## start GIVEN DATA
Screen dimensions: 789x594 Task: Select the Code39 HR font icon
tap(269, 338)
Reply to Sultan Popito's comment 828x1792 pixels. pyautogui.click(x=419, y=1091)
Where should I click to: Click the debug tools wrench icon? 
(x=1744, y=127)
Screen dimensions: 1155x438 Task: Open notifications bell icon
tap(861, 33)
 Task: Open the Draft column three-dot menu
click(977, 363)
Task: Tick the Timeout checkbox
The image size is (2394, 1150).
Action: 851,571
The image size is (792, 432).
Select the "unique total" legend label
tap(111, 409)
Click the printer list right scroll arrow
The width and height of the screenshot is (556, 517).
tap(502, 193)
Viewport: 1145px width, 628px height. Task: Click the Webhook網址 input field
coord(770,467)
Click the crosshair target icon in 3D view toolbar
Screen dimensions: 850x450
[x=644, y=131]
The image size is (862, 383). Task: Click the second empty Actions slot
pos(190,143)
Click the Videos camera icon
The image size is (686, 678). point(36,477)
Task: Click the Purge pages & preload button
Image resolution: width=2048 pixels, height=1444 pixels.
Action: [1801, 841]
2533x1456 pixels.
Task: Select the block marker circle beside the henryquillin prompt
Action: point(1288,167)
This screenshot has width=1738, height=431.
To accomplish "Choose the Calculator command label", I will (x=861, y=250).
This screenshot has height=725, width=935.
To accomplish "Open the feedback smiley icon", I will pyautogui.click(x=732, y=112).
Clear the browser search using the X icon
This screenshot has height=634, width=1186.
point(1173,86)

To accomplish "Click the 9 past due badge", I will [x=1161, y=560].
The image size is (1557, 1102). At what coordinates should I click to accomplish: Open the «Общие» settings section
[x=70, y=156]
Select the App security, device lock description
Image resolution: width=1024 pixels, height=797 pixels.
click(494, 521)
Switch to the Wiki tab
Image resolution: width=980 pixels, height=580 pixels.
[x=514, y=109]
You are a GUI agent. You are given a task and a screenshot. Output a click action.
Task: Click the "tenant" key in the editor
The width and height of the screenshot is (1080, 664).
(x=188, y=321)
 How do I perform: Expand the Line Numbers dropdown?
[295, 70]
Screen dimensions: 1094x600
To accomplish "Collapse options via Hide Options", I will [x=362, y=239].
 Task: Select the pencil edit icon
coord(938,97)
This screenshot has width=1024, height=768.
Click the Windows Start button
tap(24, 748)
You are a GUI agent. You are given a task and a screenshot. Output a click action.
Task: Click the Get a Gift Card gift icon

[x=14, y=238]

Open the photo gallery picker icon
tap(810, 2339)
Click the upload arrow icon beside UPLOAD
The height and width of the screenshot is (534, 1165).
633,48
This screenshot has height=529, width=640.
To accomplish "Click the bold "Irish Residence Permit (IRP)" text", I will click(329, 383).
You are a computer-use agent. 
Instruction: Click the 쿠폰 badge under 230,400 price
## end GIVEN DATA
THE PROBLEM – Repeat all of the material above, swapping "Screen dimensions" for "Display size" everywhere it appears and leaving everything else unchanged.

COMPLETE ANSWER –
Display size: 789x594 Task: Select the Code39 HR font icon
tap(269, 338)
Reply to Sultan Popito's comment 828x1792 pixels. pyautogui.click(x=419, y=1091)
Where should I click to: Click the debug tools wrench icon? 
(x=1744, y=127)
Display size: 1155x438 Task: Open notifications bell icon
tap(861, 33)
 Task: Open the Draft column three-dot menu
click(977, 363)
Task: Tick the Timeout checkbox
The image size is (2394, 1150).
Action: 851,571
The image size is (792, 432).
Select the "unique total" legend label
tap(111, 409)
Click the printer list right scroll arrow
The width and height of the screenshot is (556, 517).
tap(502, 193)
Viewport: 1145px width, 628px height. Task: Click the Webhook網址 input field
coord(770,467)
Click the crosshair target icon in 3D view toolbar
Display size: 850x450
[x=644, y=131]
The image size is (862, 383). Task: Click the second empty Actions slot
pos(190,143)
Click the Videos camera icon
The image size is (686, 678). point(36,477)
Task: Click the Purge pages & preload button
Image resolution: width=2048 pixels, height=1444 pixels.
Action: [1801, 841]
2533x1456 pixels.
Task: Select the block marker circle beside the henryquillin prompt
Action: point(1288,167)
This screenshot has width=1738, height=431.
To accomplish "Choose the Calculator command label", I will (x=861, y=250).
This screenshot has height=725, width=935.
To accomplish "Open the feedback smiley icon", I will pyautogui.click(x=732, y=112).
Clear the browser search using the X icon
This screenshot has height=634, width=1186.
point(1173,86)

To accomplish "Click the 9 past due badge", I will [x=1161, y=560].
The image size is (1557, 1102). At what coordinates should I click to accomplish: Open the «Общие» settings section
[x=70, y=156]
Select the App security, device lock description
Image resolution: width=1024 pixels, height=797 pixels.
click(494, 521)
Switch to the Wiki tab
Image resolution: width=980 pixels, height=580 pixels.
[x=514, y=109]
You are a GUI agent. You are given a task and a screenshot. Output a click action.
Task: Click the "tenant" key in the editor
The width and height of the screenshot is (1080, 664).
(x=188, y=321)
 How do I perform: Expand the Line Numbers dropdown?
[295, 70]
Display size: 1094x600
To accomplish "Collapse options via Hide Options", I will [x=362, y=239].
 Task: Select the pencil edit icon
coord(938,97)
This screenshot has width=1024, height=768.
Click the Windows Start button
tap(24, 748)
You are a GUI agent. You are given a task and a screenshot. Output a click action.
Task: Click the Get a Gift Card gift icon

[x=14, y=238]

Open the photo gallery picker icon
tap(810, 2339)
Click the upload arrow icon beside UPLOAD
The height and width of the screenshot is (534, 1165).
633,48
This screenshot has height=529, width=640.
To accomplish "Click the bold "Irish Residence Permit (IRP)" text", I will click(329, 383).
You are a computer-use agent. 
Instruction: Click the 쿠폰 badge under 230,400 price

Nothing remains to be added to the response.